Where a line in the material below has the string "computer", please report it.

++++++++++

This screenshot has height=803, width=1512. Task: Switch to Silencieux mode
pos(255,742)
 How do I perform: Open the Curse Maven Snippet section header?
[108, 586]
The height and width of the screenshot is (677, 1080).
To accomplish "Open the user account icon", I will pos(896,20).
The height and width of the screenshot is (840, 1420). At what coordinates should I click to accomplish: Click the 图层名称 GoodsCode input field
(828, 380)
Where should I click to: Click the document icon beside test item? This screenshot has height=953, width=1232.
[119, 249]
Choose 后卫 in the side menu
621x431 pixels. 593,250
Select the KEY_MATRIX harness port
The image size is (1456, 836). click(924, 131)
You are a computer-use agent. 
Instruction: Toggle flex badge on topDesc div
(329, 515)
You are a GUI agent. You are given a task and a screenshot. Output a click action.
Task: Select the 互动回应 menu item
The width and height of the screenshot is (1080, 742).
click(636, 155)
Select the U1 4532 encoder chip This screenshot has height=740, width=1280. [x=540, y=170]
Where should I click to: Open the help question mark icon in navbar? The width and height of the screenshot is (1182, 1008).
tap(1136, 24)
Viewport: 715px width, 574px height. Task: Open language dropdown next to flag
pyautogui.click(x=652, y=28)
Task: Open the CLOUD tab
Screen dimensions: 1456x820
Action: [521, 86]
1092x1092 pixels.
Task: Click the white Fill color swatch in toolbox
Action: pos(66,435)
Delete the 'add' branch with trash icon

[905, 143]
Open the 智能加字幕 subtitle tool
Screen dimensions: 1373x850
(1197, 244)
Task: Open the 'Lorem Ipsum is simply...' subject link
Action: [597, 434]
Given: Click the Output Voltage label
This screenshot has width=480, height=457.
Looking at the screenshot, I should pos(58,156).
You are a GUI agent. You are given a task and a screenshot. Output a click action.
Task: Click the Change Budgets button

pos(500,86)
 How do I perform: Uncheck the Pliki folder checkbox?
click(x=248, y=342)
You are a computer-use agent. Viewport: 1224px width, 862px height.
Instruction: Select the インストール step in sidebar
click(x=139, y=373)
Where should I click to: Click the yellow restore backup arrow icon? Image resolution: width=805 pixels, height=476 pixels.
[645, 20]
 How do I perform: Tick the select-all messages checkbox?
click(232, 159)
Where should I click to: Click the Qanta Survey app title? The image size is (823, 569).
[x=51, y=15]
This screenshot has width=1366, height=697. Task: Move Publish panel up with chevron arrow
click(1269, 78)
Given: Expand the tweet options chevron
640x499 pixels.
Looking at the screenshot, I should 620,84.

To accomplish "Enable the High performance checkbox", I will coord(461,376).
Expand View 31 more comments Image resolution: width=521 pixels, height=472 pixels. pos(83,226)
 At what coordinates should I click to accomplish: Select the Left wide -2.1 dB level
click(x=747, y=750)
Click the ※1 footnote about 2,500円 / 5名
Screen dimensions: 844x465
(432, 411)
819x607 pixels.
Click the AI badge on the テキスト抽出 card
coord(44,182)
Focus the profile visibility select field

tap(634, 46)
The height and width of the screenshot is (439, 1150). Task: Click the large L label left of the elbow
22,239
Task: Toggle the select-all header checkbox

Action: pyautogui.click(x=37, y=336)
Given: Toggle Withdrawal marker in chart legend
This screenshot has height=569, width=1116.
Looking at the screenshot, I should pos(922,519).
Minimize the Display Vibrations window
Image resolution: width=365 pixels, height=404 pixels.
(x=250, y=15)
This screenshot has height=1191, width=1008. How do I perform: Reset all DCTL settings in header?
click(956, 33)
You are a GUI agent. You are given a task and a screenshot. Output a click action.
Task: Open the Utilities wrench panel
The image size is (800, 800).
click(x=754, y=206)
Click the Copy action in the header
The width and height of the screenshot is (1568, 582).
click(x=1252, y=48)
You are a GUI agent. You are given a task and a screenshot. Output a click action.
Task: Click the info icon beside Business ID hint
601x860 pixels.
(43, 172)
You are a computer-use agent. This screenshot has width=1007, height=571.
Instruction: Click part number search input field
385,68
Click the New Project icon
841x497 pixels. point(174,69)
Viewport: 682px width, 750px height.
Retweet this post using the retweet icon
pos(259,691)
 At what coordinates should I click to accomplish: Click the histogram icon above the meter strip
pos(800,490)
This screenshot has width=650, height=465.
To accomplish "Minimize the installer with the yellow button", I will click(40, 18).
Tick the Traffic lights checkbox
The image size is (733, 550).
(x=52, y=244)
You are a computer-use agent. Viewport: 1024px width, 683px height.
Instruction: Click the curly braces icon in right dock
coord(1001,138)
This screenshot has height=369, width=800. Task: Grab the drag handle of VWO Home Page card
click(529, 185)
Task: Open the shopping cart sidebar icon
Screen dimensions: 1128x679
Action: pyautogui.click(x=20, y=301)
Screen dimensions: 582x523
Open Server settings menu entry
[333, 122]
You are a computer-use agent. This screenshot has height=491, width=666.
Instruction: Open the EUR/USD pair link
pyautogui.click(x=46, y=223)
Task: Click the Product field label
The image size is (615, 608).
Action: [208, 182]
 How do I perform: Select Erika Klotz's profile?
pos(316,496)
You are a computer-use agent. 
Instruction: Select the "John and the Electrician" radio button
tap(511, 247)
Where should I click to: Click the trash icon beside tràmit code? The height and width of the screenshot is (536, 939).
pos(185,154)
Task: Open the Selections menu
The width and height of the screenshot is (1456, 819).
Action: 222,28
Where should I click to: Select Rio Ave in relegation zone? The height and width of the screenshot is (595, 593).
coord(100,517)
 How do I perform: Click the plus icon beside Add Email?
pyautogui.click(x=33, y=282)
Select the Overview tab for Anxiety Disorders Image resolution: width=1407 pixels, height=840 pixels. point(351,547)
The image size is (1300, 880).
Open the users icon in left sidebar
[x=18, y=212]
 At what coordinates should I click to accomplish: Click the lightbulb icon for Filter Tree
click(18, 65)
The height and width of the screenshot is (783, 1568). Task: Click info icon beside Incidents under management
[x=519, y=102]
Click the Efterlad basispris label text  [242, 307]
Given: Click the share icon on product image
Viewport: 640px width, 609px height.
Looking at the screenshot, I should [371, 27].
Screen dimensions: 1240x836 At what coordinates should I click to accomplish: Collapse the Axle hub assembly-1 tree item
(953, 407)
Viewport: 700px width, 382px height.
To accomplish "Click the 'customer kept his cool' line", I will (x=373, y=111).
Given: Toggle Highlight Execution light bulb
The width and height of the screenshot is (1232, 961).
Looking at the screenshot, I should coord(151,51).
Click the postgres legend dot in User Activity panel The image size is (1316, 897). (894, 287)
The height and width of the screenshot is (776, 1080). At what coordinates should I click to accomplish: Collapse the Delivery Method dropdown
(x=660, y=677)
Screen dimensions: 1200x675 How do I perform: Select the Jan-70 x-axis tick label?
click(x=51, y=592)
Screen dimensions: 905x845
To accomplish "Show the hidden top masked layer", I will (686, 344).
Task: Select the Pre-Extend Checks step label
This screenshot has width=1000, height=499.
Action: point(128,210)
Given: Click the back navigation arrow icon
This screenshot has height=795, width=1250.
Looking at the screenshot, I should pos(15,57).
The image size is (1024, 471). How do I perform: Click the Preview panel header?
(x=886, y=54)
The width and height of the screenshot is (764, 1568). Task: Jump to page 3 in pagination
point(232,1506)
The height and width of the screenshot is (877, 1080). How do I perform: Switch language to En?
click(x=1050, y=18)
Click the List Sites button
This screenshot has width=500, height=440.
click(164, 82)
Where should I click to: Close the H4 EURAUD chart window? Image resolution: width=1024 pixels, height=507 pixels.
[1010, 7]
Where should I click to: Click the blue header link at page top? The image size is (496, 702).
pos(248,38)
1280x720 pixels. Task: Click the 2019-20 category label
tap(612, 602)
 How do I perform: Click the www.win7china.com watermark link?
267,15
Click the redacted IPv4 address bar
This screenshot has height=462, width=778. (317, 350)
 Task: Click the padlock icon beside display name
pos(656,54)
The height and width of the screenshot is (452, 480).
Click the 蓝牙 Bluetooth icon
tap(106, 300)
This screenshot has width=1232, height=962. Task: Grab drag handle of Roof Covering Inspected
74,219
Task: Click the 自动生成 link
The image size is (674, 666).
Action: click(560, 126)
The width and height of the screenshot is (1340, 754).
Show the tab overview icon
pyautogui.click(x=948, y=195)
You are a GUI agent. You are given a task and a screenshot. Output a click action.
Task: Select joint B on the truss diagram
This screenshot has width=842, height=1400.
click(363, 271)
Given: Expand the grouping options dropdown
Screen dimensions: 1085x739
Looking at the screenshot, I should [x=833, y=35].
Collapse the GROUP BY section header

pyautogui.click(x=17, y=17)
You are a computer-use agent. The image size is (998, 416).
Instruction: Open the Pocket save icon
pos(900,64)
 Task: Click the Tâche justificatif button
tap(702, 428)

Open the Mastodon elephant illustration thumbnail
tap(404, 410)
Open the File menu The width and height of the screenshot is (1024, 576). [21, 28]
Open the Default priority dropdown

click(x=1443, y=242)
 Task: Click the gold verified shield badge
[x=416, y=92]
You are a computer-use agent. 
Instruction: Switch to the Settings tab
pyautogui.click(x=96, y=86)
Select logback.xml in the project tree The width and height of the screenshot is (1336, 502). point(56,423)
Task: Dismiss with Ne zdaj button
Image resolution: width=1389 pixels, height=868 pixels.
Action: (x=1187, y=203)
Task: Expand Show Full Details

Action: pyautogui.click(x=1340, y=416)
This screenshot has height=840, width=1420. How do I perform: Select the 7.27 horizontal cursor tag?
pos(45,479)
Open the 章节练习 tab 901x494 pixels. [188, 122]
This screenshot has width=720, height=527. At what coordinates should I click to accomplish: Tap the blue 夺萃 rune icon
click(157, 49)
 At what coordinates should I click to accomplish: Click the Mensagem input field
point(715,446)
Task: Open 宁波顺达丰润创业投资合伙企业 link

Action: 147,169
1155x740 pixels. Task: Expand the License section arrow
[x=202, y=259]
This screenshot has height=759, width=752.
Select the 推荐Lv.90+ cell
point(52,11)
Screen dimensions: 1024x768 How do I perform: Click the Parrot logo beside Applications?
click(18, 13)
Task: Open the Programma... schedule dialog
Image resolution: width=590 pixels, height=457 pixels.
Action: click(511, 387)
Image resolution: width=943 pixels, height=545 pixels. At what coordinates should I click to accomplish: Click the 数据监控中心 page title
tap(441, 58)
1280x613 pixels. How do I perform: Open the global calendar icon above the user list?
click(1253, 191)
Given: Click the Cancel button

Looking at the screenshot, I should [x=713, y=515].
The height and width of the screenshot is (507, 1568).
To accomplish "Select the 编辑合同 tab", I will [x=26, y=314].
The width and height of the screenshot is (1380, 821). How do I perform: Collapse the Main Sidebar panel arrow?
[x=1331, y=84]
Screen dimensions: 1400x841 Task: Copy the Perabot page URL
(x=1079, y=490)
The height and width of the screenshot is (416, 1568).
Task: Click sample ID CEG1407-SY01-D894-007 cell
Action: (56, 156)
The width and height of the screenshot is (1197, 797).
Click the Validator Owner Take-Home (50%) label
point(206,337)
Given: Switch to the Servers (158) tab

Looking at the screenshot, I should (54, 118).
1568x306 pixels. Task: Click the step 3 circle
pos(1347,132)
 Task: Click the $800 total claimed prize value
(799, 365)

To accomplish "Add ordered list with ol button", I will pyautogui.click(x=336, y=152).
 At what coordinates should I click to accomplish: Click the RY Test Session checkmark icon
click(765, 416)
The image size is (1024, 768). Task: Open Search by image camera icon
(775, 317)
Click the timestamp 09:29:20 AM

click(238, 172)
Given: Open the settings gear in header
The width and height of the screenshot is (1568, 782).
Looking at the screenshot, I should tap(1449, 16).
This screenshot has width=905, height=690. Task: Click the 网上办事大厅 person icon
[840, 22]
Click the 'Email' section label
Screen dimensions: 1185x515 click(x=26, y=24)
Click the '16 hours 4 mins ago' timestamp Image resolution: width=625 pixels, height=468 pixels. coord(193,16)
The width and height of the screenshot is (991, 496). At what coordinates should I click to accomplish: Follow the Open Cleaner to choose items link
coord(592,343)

++++++++++

**Result of this exercise**
You are a computer-use agent. 
You are a computer-use agent. Viewport: 1224px width, 862px height.
You are a computer-use agent. This screenshot has width=1007, height=571.
You are a computer-use agent. Viewport: 1024px width, 683px height.
You are a computer-use agent. This screenshot has height=491, width=666.
You are a computer-use agent. 
You are a computer-use agent. The image size is (998, 416).
You are a computer-use agent. 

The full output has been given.